We all mentally sieve out parts that highlight us as the problem, and we try to delegate that part to others. Sometimes, we, writers, are the problem, and we need to own that for sanity, and maybe for posterity.
If your truth needs to come dressed in layers, then perhaps it isn’t a truth at all — perhaps it’s only a perception wearing its Sunday best. And that’s fine.
We’re allowed to let the variations in our stories tilt the light a little, show us something we didn’t see before. Life was never meant to be a clean ledger, never a zero-sum anything. It breathes, it bends, it revises itself. And so do we. That is what living looks like most times.
The last couple of months have made food become a balm to my heart, something that must be taken with the hope of healing a body that needs repair, and because I’m doing my best not to be a teetotaler, I have relegated my body to a state where I’m always lacking all the things I crave on a day-to-day basis.
Now I drink water and nibble at the sorts of things birds would bless with their attention. I lie back and study the ceiling as if it might offer answers, then glance at my phone, looking at the glow of a message undoing plans I’d already let myself hope for.
What is before me feels like mountains, sometimes valleys, and other times, all that will come in between. Some days, I can’t define it; I just allow everything to come at me. I let it hit me, and then watch myself. I watch it expose me that my texting game is actually the poorest thing you’d ever experience, and that is why I’m different in person than I am on messaging platforms.
Adding to that, I think of how weak my resolve has been lately, and when I tell my colleague about it, he laughs and says I’m in an arid moment. An enforced sabbatical.
I told him that I’ve never felt so weak to walk away from outright decisions before, and that somewhere in my head, I think it’s not my fault. He laughed again. Of course, it’s my fault, and as always, I’m not supposed to shroud the part where I am the problem. So, it is my fault.
I hang on for too long, I delay too much, I say nothing for too long. But that’s because being in a haste hasn’t helped me over the years. And so I listen, I watch, I overanalyze. I stare, and keep staring.
Some weeks back, right at the beginning of November, someone else said my expectations were too much, and that maybe if I lowered them, I’d let people in, but there aren’t any doors or walls here. No barriers.
Let’s agree I’m the problem — the quiet curse stitched beneath every good intention. The one who moves in the dark, saying nothing until the words are too heavy to hold.

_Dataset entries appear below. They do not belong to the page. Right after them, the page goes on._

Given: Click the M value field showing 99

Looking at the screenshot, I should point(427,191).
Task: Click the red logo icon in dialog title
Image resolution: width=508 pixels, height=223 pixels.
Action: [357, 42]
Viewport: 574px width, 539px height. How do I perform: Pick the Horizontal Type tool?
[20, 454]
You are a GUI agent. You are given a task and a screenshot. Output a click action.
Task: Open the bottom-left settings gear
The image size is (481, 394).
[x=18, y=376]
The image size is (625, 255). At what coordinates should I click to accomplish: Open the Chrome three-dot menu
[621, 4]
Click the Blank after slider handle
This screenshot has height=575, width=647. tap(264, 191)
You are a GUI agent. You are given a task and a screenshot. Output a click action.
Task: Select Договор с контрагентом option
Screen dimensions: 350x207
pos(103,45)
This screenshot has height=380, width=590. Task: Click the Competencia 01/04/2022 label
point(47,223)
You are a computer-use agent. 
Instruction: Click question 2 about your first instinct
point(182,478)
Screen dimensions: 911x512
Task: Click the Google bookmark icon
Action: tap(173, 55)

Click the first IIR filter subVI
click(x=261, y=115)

Let’s agree that only saints wander into my orbit, and I, somehow, become the weapon shaped against them. That I’m the one who smudges the smiles off faces, turning good things into something murky, something that refuses a name.
Let’s agree.
Wouldn’t it mean that I’m the one in need of the great virtues they have? The patience they claim to own, the love they claim to have, the joy in friendship they want to see through decades, and the endurance of all that will ever last.
Can’t I be allowed to be a worthy recipient, at least until I find my footing?
Can’t I be permitted to be a work in progress beside their polished completeness?
Can’t I, just once, be everything they ask of me without falling short in the places they never see?
The clarity, the affection, the libidinous desire, and that patience. Is it only for me to give? And why am I the only one being judged?
What I’m accused of feels like a kind of quiet terrorism — every label tossed at me landing like a small, controlled detonation. And I think about it: how my heart is always the first to rush forward, burning with its usual eagerness, only to cool too quickly, as if retreat is its native language.
All of it is a response. All of it is reaction — the kind I sometimes can’t contain, can’t smooth into something gentler. So these days, I’ve taken to watching everything from a distance, even my own heart, as though observation might save me from myself.
The days ahead make me want to upset people’s expectations. The idea of something so dramatic happening to me, and somehow, I feel ready. Ready for everything good. Or even worse.